In other words, if they are still swirling balls of liquid magma. So, NOT dark matter.
You originally claimed that "Exoplanets are dark matter. They do not emit light, so they are dark", which goes against the cited link.

Furthermore, are you aware that you yourself are emitting infrared light right at this moment and are presumably not a swirling ball of liquid magma?

  are you aware that you yourself are emitting 
  infrared light right at this moment [...] ?
WHAAATTT???!!!1one

The hell you say!

Come on, man. You and I both know that exoplanets are a recent discovery (1988 being the earliest verified potential candidate for the real thing), and thus hard to detect in the visible spectrum. No one is looking at them with an ordinary telescope, tuned into the visible spectrum.

Last time I checked, anything not emitting visible light is commonly referred to as "dark." But wait, let me just check with my specialized visible light emission instrument.

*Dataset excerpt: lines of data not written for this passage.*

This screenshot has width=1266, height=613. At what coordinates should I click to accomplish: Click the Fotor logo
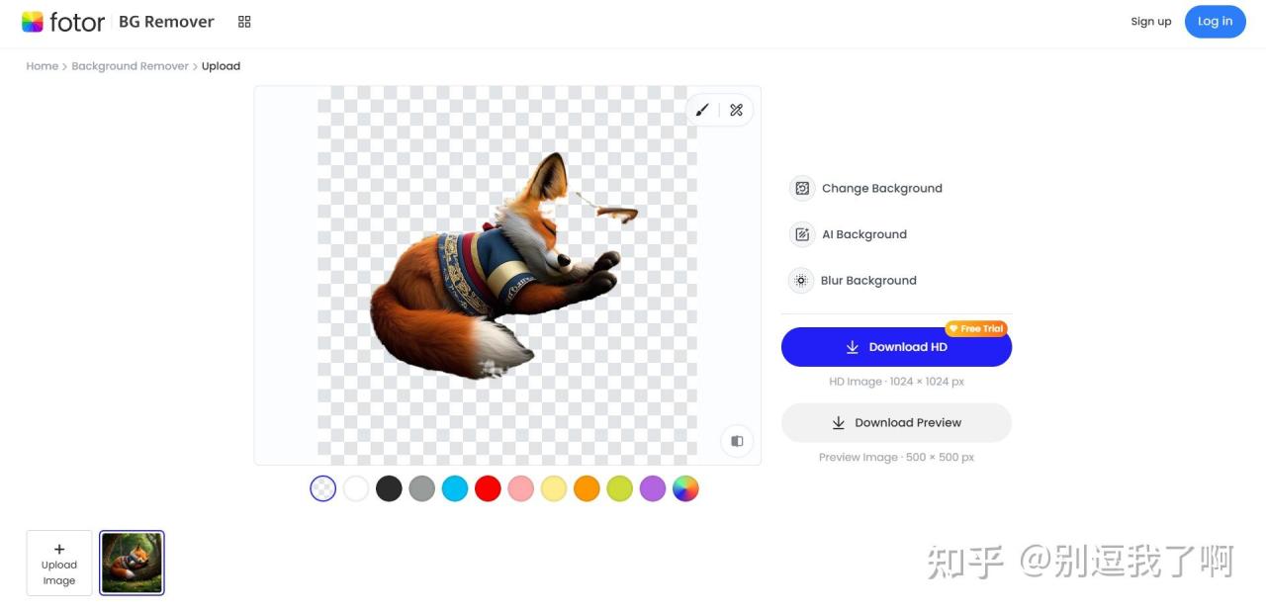point(63,22)
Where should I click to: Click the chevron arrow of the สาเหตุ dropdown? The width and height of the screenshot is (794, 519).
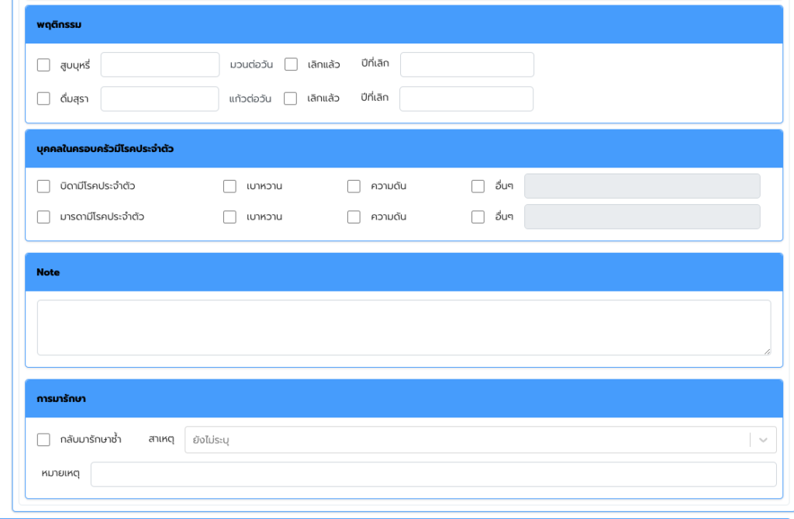click(763, 440)
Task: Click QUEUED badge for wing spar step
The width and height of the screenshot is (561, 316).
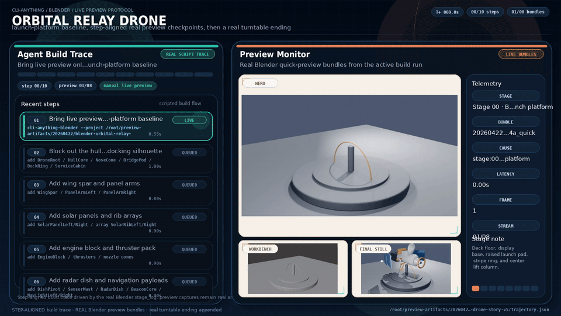Action: pos(189,184)
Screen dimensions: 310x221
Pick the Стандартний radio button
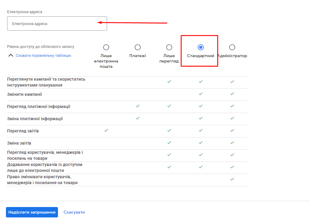[x=201, y=47]
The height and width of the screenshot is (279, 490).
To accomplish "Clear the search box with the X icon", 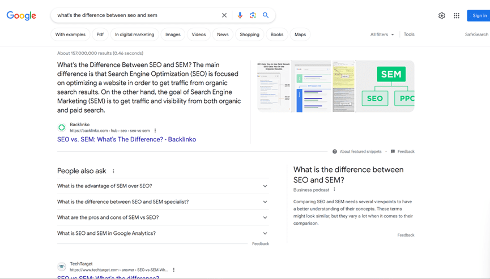I will tap(224, 15).
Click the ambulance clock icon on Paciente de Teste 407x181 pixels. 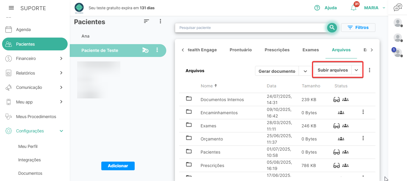click(145, 50)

Gee, when I turn off this incandescant light bulb, it goes... dark! Hypothesis verified! Is it still hot? Why yes! Yes, it is still hot. But also dark. Weird!

But hey, while we're being pedantic nerds, I'll just take a moment to correct you, regarding your correction of me.

Most of the examples in the impeccably cited link are measured in multiples of Jupiter's mass, which, you know, pretty much means they're certainly gas giants, and damn near brown dwarf classification, lending to their thermal activity.

So, the heat would likely not be owing to lava or magma.

As long as we're being pedantic nerds: dark matter is not "anything not emitting visible light", although such matter is "dark" in common parlance. Dark matter is called dark because it does not interact electromagnetically at all. No direct interaction with x-rays, radio waves, visible light, UV, IR, etc. etc. etc. It may interact indirectly (eg. by gravitationally distorting spacetime).
Yeah, yeah, I get it. And I still say that's a non-explanation with a misleading name.

There's no proof of material at all, thus not matter, thus no such thing as dark matter. I'd willingly accept other names such as Dark Question Marks. Or maybe Dark Mathematical Terms Yet To Be Named.